Yaratıcılığın içimizde yeşerip; dünyayı değiştirmemizi sağlayabilecek kadar derinlerden ortaya çıkmasını daha birçok örnekle açıklayabiliriz. Yaratıcılık insanın kendisinde saklı olduğu gibi ulaşılmayı bekleyen sorularla da tekrar doğabilir.
Başarısızlık: Yaratmanın En Acı Verici Olan Kısmı
Nick Cave, otuz yıl boyunca sürekli değişen bir müzik rengiyle, dinleyicilerin hala dinlemek isteyip istemediğini sorgulamasını sağlayan bir müzisyendir. Ahenksiz, hatalarla dolu ve doğaçlamalardan oluşan albümleri müziğinin her zaman taze kalmasında büyük rol oynamıştır. Fazla alışıldık olan şeylerle çok aşırı olanlar arasındaki sınırda, bir pamuk ipliğine bağlı hareket etmesi yaratıcılığının bir parçası. Başarısızlık riskinden kaçınmalı, başarıların başarısızlıklardan doğacağını kendimize hatırlatmamız gerektiğini, tecrübelerine dayanarak hatırlatan Nick Cave bizi bir soruyla baş başa bırakıyor.
Nasıl Daha Yaratıcı Olabiliriz?
Her şeyden önce yaratıcı olmak beynin bir özelliğine karşı savaşmak demektir. İnsan beyni bir kilo olmasına rağmen enerjimizin %20’sini kullanır. Bu nedenle bir çeşit bataryayla çalışan hareketli canlılar olduğumuzu reddedemeyiz. Enerjimizi verimli bir şekilde kullanıp, her zaman en kolay çözüme yöneliyoruz. Beyinlerimizin doğal tepkisi daha önce yaptığımız şeyleri temsil eden nöral yolları seçmektir. Yani daha yaratıcı olabilmemiz için daha derine inmeli, en az direncin olduğu yoldan sapmalı ve yeni şeyler denemeliyiz.

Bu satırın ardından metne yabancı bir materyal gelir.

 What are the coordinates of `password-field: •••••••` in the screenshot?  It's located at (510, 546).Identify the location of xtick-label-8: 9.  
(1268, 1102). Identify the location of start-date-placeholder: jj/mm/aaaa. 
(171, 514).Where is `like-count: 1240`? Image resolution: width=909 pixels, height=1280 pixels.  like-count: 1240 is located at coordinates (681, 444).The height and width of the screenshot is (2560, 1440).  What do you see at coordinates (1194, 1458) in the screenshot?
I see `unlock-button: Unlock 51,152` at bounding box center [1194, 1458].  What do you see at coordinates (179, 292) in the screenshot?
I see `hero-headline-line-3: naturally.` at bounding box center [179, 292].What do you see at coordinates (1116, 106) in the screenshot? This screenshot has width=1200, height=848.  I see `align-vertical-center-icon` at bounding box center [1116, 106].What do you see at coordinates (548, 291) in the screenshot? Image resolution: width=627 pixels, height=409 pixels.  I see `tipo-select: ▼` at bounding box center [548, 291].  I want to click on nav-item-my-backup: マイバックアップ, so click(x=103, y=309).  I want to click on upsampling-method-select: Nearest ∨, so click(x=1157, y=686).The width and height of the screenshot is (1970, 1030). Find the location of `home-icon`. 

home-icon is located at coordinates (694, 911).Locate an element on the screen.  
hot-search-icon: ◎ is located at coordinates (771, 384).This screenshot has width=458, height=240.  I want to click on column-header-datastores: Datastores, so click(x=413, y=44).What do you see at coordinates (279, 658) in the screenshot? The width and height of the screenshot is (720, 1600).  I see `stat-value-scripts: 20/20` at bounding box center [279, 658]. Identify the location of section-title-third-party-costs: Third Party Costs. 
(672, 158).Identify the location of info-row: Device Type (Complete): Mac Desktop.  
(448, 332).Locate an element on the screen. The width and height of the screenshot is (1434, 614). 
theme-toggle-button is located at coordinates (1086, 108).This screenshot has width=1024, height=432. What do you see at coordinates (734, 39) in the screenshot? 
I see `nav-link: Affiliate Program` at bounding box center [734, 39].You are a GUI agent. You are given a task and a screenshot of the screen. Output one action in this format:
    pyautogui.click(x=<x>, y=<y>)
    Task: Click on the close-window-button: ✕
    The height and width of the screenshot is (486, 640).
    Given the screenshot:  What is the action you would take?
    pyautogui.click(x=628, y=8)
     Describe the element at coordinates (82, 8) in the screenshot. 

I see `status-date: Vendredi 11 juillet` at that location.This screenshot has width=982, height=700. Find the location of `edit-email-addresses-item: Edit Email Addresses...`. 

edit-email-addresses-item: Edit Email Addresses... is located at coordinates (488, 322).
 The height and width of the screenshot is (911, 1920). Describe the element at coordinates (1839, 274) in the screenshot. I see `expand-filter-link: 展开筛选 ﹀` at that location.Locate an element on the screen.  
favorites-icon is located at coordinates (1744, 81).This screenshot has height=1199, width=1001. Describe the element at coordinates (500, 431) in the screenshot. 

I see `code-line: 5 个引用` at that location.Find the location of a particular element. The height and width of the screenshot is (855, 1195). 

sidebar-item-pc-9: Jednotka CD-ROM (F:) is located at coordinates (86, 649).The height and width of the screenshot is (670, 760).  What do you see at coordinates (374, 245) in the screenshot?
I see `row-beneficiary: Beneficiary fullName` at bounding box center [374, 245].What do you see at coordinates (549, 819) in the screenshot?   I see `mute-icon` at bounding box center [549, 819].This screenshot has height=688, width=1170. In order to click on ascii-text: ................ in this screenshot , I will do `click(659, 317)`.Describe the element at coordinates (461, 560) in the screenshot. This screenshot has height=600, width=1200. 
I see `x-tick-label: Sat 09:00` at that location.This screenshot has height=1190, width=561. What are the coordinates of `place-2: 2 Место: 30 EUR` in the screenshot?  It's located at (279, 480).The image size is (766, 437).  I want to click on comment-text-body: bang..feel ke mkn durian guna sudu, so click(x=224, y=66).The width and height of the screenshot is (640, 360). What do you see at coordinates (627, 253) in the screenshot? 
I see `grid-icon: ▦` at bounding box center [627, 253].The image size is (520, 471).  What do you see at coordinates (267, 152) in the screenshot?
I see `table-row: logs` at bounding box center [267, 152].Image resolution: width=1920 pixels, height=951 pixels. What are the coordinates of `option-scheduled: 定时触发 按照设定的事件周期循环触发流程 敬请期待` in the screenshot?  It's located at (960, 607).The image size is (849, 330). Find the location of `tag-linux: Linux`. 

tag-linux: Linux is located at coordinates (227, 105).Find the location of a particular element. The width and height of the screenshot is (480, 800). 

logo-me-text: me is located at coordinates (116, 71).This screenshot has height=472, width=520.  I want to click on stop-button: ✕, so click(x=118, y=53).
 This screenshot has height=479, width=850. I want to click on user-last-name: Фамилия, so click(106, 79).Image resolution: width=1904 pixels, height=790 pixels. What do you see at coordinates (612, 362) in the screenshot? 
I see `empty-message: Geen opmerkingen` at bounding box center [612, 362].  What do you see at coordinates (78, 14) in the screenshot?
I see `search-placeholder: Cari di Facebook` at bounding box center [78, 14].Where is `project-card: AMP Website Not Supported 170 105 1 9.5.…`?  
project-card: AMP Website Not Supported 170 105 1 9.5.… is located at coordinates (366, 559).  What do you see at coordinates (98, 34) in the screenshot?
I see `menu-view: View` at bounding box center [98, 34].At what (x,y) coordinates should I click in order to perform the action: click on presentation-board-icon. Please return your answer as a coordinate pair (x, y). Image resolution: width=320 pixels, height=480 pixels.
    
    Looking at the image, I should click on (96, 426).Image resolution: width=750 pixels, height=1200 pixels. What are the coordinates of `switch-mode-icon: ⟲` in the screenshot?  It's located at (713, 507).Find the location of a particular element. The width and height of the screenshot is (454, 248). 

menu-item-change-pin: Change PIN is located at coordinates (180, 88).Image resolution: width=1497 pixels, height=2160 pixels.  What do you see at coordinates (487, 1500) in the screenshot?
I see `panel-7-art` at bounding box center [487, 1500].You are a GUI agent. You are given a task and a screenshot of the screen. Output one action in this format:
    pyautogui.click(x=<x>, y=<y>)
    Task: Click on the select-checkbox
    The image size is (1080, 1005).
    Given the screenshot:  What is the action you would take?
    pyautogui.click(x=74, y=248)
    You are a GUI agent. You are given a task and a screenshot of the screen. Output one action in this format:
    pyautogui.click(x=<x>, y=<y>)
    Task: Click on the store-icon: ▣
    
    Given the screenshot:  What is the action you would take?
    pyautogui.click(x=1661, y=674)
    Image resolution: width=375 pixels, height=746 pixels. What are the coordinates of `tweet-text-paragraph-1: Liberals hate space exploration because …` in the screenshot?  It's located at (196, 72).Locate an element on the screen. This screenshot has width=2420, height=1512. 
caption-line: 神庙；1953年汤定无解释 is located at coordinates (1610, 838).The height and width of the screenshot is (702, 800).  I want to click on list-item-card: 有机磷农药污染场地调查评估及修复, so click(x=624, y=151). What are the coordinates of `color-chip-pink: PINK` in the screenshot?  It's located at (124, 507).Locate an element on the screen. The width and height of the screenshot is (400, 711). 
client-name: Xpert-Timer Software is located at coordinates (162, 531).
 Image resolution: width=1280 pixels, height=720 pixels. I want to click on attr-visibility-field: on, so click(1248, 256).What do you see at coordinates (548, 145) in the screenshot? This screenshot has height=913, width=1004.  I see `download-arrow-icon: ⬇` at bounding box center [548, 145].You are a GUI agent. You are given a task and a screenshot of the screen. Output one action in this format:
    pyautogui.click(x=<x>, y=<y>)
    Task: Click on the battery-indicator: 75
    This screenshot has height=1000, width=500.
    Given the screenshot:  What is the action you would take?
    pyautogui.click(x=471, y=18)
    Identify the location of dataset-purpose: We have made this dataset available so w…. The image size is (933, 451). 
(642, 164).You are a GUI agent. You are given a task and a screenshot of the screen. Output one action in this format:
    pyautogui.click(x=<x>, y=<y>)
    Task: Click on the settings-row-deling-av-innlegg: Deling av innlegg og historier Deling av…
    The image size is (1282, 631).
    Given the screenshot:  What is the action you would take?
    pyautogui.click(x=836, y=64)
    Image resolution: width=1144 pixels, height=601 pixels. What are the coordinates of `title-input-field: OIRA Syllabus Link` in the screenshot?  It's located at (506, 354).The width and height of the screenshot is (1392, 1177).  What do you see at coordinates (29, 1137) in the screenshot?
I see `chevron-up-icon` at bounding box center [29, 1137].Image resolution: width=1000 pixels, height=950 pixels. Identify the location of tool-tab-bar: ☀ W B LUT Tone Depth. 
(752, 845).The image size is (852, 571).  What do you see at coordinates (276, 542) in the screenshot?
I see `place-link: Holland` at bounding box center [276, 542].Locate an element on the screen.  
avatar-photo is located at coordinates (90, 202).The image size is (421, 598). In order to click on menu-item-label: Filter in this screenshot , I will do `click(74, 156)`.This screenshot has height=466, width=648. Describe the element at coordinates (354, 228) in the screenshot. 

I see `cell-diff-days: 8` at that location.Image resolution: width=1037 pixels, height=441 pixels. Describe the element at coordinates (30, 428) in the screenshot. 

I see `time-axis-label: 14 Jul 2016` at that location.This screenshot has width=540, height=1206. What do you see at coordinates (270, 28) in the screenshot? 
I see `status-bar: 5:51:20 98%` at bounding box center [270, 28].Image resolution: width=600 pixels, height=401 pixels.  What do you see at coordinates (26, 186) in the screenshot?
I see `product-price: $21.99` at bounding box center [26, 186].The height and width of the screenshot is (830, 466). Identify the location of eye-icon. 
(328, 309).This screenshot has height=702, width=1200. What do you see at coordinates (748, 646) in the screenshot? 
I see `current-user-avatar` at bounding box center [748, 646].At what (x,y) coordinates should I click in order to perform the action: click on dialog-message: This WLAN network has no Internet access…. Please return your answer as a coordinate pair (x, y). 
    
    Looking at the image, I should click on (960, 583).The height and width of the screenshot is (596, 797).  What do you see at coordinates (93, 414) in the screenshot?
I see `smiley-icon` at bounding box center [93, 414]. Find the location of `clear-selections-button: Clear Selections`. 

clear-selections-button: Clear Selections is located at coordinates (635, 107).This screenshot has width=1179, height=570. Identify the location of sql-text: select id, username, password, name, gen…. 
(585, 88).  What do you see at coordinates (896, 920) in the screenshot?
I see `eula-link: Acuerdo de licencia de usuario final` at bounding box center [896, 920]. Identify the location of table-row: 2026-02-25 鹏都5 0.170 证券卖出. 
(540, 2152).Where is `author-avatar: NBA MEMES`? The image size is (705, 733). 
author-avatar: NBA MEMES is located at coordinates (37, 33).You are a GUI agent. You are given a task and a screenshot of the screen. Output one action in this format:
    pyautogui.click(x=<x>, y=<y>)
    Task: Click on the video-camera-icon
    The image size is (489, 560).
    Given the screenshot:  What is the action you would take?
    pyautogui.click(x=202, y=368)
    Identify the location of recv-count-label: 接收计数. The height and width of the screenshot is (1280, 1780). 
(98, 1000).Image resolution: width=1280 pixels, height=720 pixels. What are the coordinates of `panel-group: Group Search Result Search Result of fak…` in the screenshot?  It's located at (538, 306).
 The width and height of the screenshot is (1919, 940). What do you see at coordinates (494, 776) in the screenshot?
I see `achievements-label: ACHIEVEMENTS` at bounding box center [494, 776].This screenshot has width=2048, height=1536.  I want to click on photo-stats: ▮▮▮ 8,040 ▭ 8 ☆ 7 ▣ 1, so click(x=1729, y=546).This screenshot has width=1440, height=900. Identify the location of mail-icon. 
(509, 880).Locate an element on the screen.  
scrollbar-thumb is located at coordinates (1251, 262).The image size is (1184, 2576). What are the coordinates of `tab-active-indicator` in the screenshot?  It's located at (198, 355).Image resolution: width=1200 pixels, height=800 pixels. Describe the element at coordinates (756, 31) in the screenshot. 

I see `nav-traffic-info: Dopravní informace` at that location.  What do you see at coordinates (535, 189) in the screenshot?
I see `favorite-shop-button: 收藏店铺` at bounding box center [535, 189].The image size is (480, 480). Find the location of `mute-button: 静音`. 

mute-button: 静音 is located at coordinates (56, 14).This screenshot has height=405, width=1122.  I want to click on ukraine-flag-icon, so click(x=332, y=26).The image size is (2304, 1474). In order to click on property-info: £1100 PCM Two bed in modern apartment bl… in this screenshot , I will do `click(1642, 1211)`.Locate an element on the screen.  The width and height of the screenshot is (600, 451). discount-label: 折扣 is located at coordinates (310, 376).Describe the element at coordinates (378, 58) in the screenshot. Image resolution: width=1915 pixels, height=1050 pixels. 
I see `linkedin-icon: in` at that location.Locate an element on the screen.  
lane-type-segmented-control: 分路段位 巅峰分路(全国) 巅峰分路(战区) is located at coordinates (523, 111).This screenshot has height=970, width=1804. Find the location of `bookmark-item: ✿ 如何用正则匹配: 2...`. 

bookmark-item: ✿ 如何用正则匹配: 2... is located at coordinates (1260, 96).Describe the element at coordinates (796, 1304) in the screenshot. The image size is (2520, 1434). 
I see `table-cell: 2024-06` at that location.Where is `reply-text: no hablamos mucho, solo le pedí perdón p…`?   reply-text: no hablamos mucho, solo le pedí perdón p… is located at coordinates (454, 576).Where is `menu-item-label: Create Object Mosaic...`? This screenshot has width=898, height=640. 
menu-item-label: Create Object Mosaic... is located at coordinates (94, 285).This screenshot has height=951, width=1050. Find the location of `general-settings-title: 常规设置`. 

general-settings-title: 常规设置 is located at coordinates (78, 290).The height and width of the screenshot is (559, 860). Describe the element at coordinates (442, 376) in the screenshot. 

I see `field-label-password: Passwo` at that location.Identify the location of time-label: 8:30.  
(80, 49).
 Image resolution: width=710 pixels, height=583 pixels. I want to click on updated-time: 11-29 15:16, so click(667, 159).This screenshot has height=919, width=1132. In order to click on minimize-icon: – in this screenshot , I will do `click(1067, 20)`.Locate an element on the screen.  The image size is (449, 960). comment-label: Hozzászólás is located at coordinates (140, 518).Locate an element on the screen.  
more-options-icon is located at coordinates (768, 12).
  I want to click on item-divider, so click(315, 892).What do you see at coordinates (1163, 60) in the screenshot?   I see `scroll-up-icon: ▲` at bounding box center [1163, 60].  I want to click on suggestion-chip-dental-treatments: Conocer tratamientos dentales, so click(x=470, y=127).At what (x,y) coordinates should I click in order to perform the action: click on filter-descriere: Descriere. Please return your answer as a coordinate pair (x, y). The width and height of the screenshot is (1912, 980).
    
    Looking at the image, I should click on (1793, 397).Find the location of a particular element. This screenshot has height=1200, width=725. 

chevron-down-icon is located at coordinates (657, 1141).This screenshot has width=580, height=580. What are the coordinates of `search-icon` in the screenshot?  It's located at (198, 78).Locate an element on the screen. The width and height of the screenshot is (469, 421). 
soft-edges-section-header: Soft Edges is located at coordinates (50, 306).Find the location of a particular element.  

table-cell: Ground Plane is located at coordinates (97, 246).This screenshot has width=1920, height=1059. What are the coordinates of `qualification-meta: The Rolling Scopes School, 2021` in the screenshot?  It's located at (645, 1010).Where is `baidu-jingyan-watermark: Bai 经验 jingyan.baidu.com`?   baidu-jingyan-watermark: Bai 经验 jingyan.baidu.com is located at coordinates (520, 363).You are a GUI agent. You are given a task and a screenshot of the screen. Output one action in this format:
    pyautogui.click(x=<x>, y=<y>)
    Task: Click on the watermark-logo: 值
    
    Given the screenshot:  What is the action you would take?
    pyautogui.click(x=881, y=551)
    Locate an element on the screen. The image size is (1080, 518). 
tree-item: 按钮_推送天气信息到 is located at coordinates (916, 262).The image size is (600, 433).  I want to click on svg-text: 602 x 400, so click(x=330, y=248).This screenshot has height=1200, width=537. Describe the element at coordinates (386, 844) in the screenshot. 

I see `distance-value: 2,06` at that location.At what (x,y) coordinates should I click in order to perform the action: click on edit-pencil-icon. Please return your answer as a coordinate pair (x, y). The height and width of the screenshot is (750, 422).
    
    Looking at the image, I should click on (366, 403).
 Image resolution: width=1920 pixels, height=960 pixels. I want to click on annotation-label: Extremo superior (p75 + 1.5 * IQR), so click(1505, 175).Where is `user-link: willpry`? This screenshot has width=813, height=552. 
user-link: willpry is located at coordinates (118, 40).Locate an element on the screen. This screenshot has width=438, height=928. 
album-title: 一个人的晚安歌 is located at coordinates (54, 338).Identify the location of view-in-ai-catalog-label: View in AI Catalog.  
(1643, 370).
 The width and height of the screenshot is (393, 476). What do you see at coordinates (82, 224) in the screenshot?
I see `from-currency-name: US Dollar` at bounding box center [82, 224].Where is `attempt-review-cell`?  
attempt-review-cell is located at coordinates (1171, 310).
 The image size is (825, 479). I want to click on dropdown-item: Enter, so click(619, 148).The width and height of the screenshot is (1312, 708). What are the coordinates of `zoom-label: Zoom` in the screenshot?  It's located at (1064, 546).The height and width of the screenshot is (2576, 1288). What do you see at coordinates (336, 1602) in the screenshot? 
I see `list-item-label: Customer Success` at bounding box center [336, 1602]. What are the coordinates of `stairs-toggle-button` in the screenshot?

Dünyayı değiştirecek yaratıcılık, hepimizin içinde. Dünyayı özümseyip, ne olduğu önemli olmadan kendimize yaklaşmalı ve içimizdeki yaratıcılığa kulak vermeliyiz. The Creative Brain, yaratıcılığımızın üzerine gitmemizi sağlayacak ilk adımımız olsun.
Kaynakça
- Express.co. “Last Night’s TV: The Brain with Dr David Eagleman is painfully repetitive.” Erişim: 06.03.2023 Web
- Archello.com Web
- ArtDog İstanbul “Kar Tanelerini Hiç Bu Kadar Yakından Görmemiştiniz.” Web
- Yahoo.com “Robert Glasper Talks How ‘Robtober’ The Blue Note Jazz Festival.” Web
- Liberalarts.tulane.edu “Zachary Lazar” Web
Çok kapsamlı ve akıcı bir yazı olmuş. Gerçekten bilgilendirici ve ilgi çekici. Teşekkürler.
Beğenmene çok ama çok mutlu oldum. Teşekkür ederiim?